__SUPPLIED ENTRIES__

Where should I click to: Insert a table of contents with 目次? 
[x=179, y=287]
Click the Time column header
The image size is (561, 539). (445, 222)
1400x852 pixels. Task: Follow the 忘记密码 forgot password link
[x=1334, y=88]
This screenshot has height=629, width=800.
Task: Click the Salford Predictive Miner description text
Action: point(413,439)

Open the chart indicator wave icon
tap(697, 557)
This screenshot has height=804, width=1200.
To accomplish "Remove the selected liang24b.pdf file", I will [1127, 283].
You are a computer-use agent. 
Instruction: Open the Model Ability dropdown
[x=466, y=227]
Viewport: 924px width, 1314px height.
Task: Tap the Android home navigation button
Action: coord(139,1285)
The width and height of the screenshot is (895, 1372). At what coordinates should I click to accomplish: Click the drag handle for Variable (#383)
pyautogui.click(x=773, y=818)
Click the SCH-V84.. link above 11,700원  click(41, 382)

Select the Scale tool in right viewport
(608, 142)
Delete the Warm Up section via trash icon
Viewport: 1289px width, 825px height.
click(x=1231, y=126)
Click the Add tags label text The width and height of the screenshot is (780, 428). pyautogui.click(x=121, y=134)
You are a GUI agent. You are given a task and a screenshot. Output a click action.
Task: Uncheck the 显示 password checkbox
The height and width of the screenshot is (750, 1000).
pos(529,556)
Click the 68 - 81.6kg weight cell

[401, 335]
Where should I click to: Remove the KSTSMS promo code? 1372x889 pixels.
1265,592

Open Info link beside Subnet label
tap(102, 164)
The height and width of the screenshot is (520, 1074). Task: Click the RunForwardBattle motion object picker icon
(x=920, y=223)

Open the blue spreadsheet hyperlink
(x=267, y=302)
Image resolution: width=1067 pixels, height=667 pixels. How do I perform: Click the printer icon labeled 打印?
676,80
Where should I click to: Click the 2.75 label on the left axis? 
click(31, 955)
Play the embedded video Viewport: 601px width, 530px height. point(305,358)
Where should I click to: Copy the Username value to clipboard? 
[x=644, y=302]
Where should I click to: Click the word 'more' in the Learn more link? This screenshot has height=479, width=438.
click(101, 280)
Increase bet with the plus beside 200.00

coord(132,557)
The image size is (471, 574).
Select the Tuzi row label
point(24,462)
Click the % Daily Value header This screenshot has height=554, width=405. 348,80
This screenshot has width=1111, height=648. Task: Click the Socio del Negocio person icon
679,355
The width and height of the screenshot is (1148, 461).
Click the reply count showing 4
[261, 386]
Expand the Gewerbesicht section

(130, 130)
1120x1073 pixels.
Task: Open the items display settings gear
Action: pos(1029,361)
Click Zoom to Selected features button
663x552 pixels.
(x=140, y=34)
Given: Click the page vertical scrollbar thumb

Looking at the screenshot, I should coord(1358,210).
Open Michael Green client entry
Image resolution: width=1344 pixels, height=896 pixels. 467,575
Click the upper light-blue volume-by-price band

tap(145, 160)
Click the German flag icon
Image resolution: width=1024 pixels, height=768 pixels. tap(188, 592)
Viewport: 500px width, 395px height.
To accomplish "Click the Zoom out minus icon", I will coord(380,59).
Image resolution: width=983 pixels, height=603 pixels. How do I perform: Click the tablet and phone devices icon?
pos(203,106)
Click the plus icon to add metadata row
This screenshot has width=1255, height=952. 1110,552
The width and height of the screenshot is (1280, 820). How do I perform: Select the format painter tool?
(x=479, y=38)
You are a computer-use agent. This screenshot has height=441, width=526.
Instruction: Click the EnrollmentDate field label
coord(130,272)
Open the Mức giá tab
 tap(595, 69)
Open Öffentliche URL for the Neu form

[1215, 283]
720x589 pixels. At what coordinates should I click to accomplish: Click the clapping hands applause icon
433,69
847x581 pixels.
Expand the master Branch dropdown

__WORK INSTRUCTIONS__
In full and exactly, transcribe the material above.

__PROBLEM SOLUTION__
Where should I click to: Insert a table of contents with 目次? 
[x=179, y=287]
Click the Time column header
The image size is (561, 539). (445, 222)
1400x852 pixels. Task: Follow the 忘记密码 forgot password link
[x=1334, y=88]
This screenshot has height=629, width=800.
Task: Click the Salford Predictive Miner description text
Action: point(413,439)

Open the chart indicator wave icon
tap(697, 557)
This screenshot has height=804, width=1200.
To accomplish "Remove the selected liang24b.pdf file", I will [1127, 283].
You are a computer-use agent. 
Instruction: Open the Model Ability dropdown
[x=466, y=227]
Viewport: 924px width, 1314px height.
Task: Tap the Android home navigation button
Action: coord(139,1285)
The width and height of the screenshot is (895, 1372). At what coordinates should I click to accomplish: Click the drag handle for Variable (#383)
pyautogui.click(x=773, y=818)
Click the SCH-V84.. link above 11,700원  click(41, 382)

Select the Scale tool in right viewport
(608, 142)
Delete the Warm Up section via trash icon
Viewport: 1289px width, 825px height.
click(x=1231, y=126)
Click the Add tags label text The width and height of the screenshot is (780, 428). pyautogui.click(x=121, y=134)
You are a GUI agent. You are given a task and a screenshot. Output a click action.
Task: Uncheck the 显示 password checkbox
The height and width of the screenshot is (750, 1000).
pos(529,556)
Click the 68 - 81.6kg weight cell

[401, 335]
Where should I click to: Remove the KSTSMS promo code? 1372x889 pixels.
1265,592

Open Info link beside Subnet label
tap(102, 164)
The height and width of the screenshot is (520, 1074). Task: Click the RunForwardBattle motion object picker icon
(x=920, y=223)

Open the blue spreadsheet hyperlink
(x=267, y=302)
Image resolution: width=1067 pixels, height=667 pixels. How do I perform: Click the printer icon labeled 打印?
676,80
Where should I click to: Click the 2.75 label on the left axis? 
click(31, 955)
Play the embedded video Viewport: 601px width, 530px height. point(305,358)
Where should I click to: Copy the Username value to clipboard? 
[x=644, y=302]
Where should I click to: Click the word 'more' in the Learn more link? This screenshot has height=479, width=438.
click(101, 280)
Increase bet with the plus beside 200.00

coord(132,557)
The image size is (471, 574).
Select the Tuzi row label
point(24,462)
Click the % Daily Value header This screenshot has height=554, width=405. 348,80
This screenshot has width=1111, height=648. Task: Click the Socio del Negocio person icon
679,355
The width and height of the screenshot is (1148, 461).
Click the reply count showing 4
[261, 386]
Expand the Gewerbesicht section

(130, 130)
1120x1073 pixels.
Task: Open the items display settings gear
Action: pos(1029,361)
Click Zoom to Selected features button
663x552 pixels.
(x=140, y=34)
Given: Click the page vertical scrollbar thumb

Looking at the screenshot, I should coord(1358,210).
Open Michael Green client entry
Image resolution: width=1344 pixels, height=896 pixels. 467,575
Click the upper light-blue volume-by-price band

tap(145, 160)
Click the German flag icon
Image resolution: width=1024 pixels, height=768 pixels. tap(188, 592)
Viewport: 500px width, 395px height.
To accomplish "Click the Zoom out minus icon", I will coord(380,59).
Image resolution: width=983 pixels, height=603 pixels. How do I perform: Click the tablet and phone devices icon?
pos(203,106)
Click the plus icon to add metadata row
This screenshot has width=1255, height=952. 1110,552
The width and height of the screenshot is (1280, 820). How do I perform: Select the format painter tool?
(x=479, y=38)
You are a computer-use agent. This screenshot has height=441, width=526.
Instruction: Click the EnrollmentDate field label
coord(130,272)
Open the Mức giá tab
 tap(595, 69)
Open Öffentliche URL for the Neu form

[1215, 283]
720x589 pixels. At what coordinates should I click to accomplish: Click the clapping hands applause icon
433,69
847x581 pixels.
Expand the master Branch dropdown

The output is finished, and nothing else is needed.